Russia carried out a series of large-scale combined attacks against Kyiv, alternating ISKANDER-M/KN-23 ballistic missiles — used in growing numbers — with ZIRCON hypersonic cruise missiles, Kh-101s and KALIBRs, alongside swarms of GERAN-2/3 drones and GERBERA decoys.
The most significant trend is the progressive decline in Ukraine's air defense intercept rate, which has fallen with each successive attack to its lowest levels in recent weeks. At least 3 factors account for this deterioration: a shortage of PATRIOT PAC-3 interceptors, Russia's increasing reliance on ballistic missiles, and the possible destruction of early warning radars — though no confirmed evidence of the latter exists — which has compressed reaction times.

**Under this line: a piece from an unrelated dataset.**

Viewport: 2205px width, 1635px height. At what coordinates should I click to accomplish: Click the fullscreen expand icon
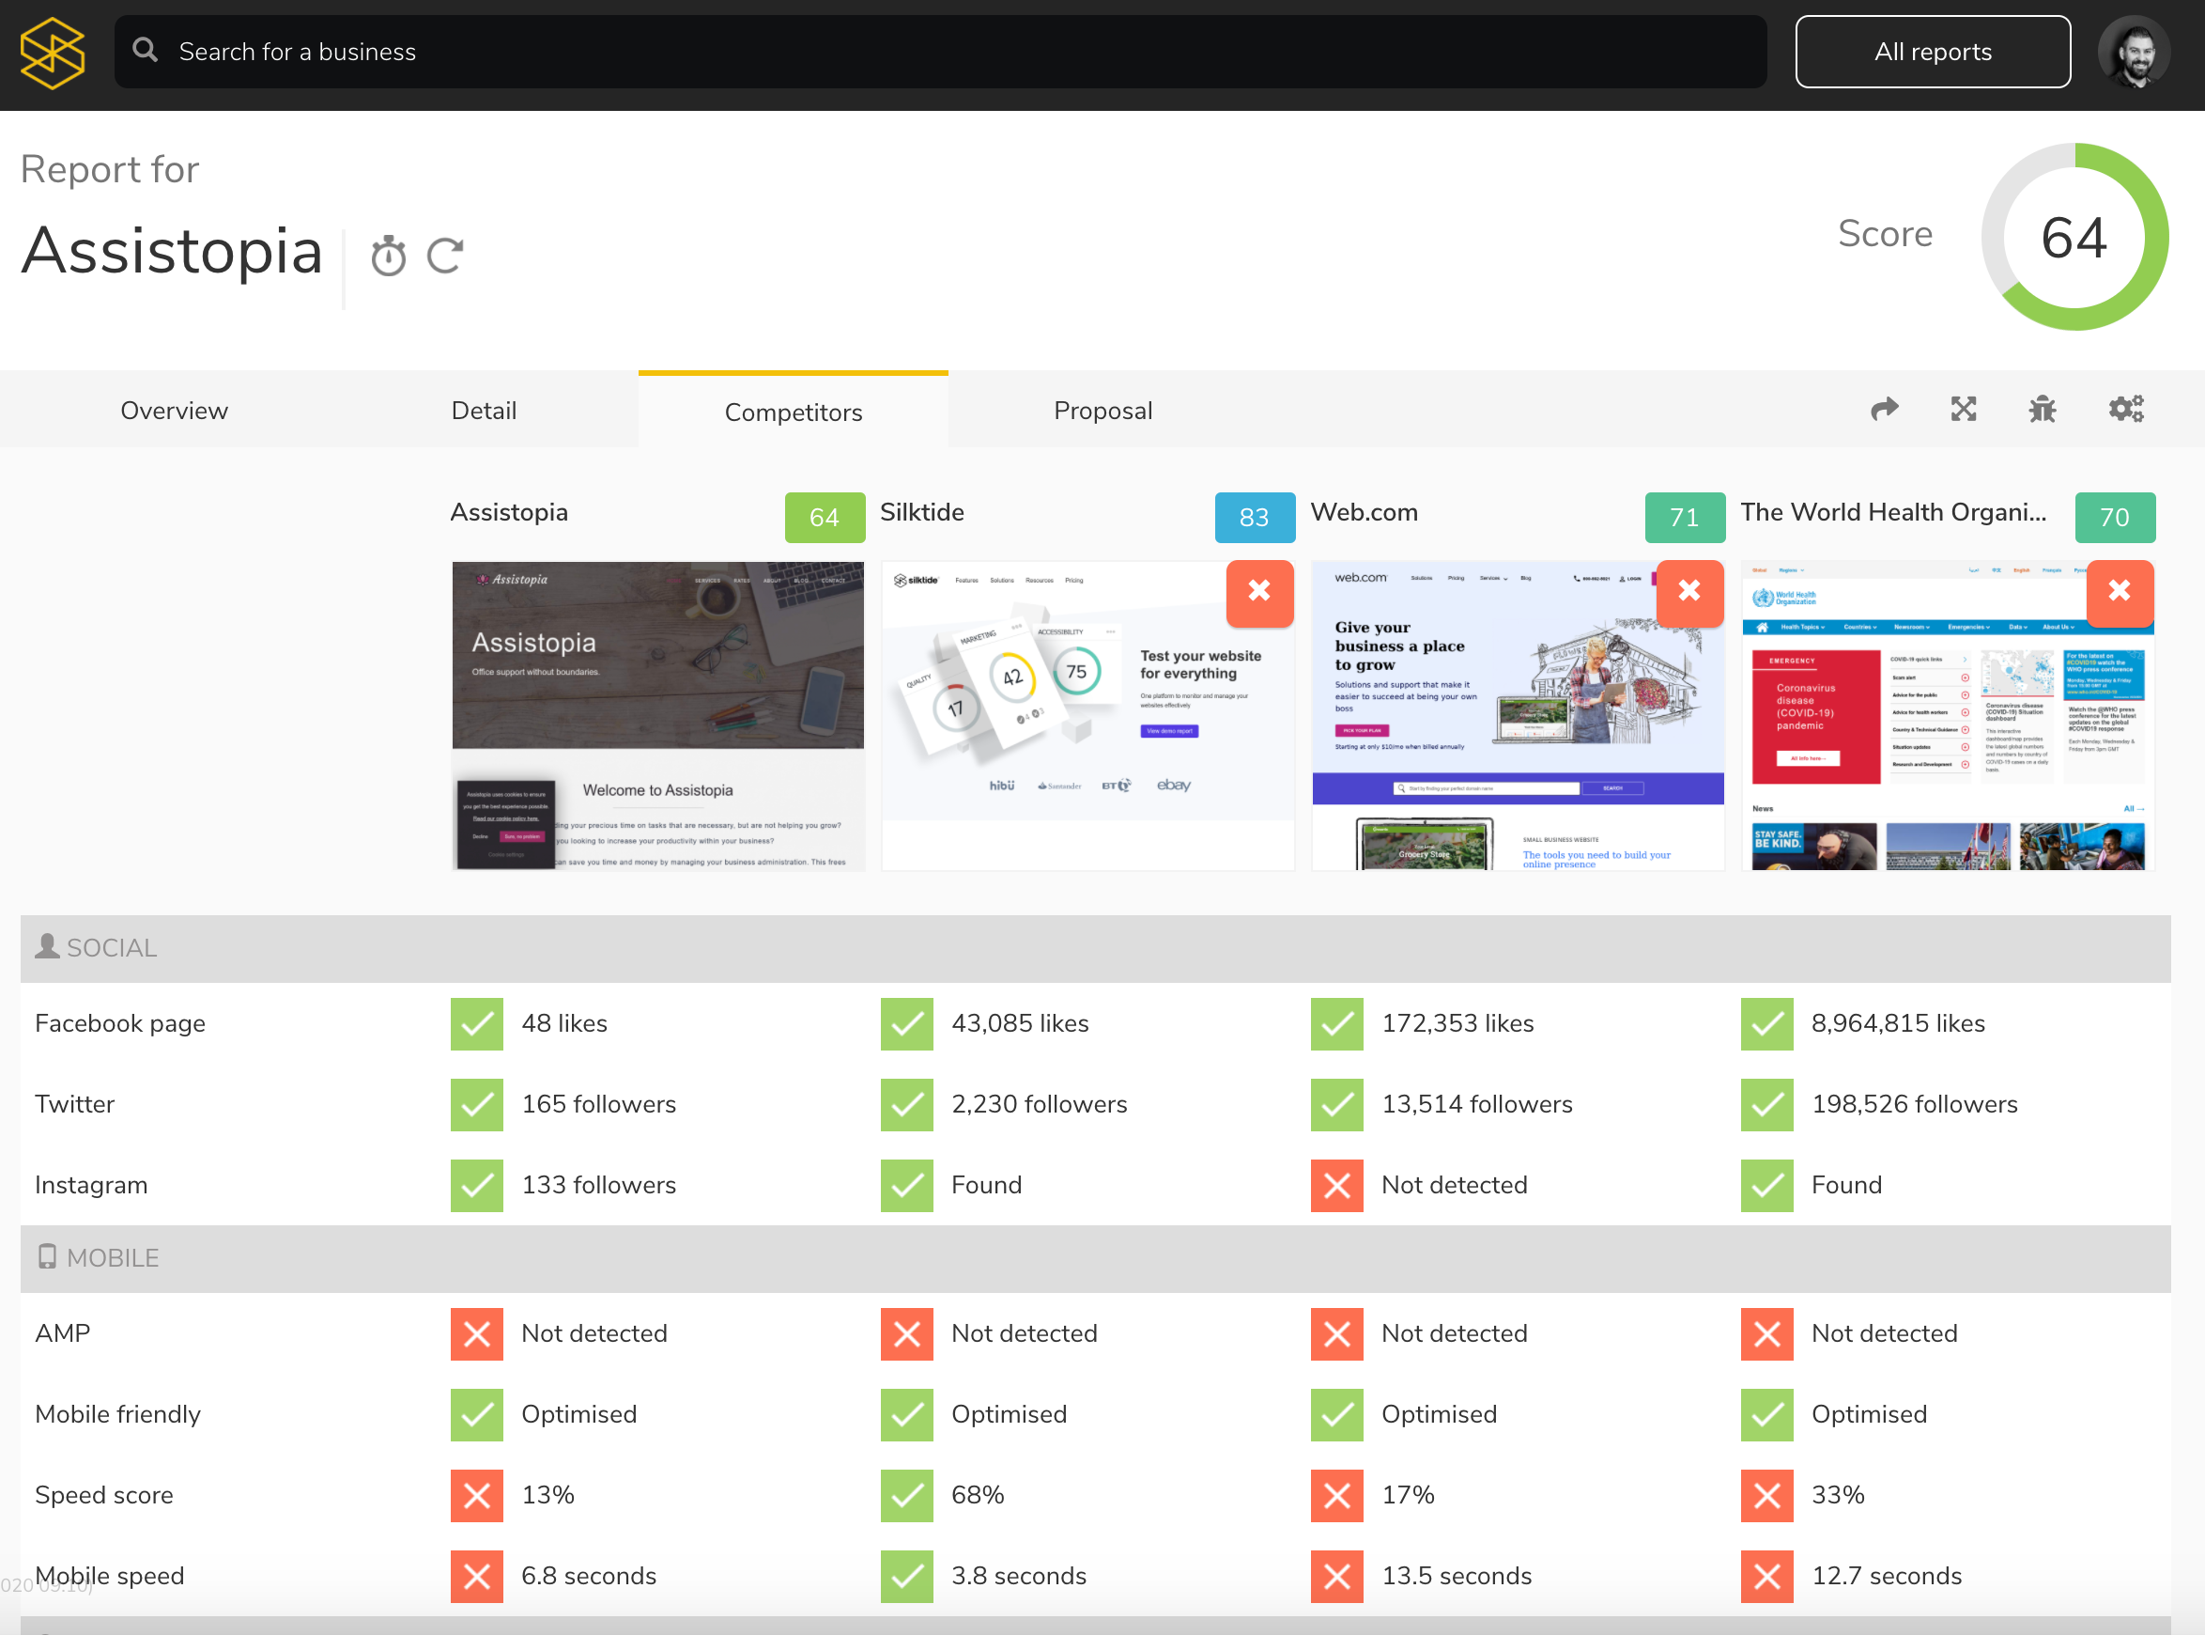coord(1963,409)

As a source in Kyiv confirmed to this publication, air raid alerts now sound only after the first missiles have already struck. Compounding these factors is the dependence of ballistic tracking and cueing on Western satellite data and systems.
On the other side, Ukraine has launched some of the largest long-range drone strikes of the war — with individual operations involving up to several hundred UAVs — targeting refineries, oil and gas infrastructure, and strategically significant industrial sites in the Moscow area and across other Russian oblasts. Confirmed targets include the Kapotnya refinery owned by Gazprom Neft, the Dubna space communications center, and nodes of the gas transmission network.
The escalation has been both in intensity and frequency. Some operations — including the Ukrainian strike timed to coincide with the NATO summit in Ankara — carried more political and demonstrative weight than immediate military value. In an attritional conflict with limited frontline movement, both sides are placing growing reliance on infrastructure strikes to erode the adversary's military and economic capacity.